### REQUIREMENT
The expected output is the line holding "Viewport: 905px width, 690px height." plus every line after it through the end of the listing, copied exactly.

═══ EXTRACTED MATERIAL ═══

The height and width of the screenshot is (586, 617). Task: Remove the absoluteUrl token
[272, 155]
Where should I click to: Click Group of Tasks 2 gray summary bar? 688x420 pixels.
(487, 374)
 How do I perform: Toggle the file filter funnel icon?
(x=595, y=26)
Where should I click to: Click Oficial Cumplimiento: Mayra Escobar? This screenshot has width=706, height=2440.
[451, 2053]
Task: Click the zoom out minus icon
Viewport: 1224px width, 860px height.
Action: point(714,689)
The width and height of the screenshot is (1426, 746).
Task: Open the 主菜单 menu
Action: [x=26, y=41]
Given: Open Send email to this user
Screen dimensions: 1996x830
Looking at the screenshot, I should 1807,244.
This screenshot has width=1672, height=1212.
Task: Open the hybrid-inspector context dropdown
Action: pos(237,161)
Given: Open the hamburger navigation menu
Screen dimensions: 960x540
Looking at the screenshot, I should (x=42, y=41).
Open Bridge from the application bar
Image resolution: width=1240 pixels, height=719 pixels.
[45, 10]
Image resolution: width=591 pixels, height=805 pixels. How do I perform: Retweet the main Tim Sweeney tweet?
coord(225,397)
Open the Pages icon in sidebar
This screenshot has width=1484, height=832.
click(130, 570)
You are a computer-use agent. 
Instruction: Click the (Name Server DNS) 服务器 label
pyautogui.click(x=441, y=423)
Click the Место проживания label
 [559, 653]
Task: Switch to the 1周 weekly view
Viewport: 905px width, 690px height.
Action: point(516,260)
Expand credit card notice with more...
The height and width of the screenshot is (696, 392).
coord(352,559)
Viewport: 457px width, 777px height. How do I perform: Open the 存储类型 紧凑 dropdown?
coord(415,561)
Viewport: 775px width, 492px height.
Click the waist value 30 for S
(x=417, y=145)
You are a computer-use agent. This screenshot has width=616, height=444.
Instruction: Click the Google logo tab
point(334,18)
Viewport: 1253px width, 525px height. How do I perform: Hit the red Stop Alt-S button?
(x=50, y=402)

═══

### RESPONSE
Viewport: 905px width, 690px height.
Action: point(516,260)
Expand credit card notice with more...
The height and width of the screenshot is (696, 392).
coord(352,559)
Viewport: 457px width, 777px height. How do I perform: Open the 存储类型 紧凑 dropdown?
coord(415,561)
Viewport: 775px width, 492px height.
Click the waist value 30 for S
(x=417, y=145)
You are a computer-use agent. This screenshot has width=616, height=444.
Instruction: Click the Google logo tab
point(334,18)
Viewport: 1253px width, 525px height. How do I perform: Hit the red Stop Alt-S button?
(x=50, y=402)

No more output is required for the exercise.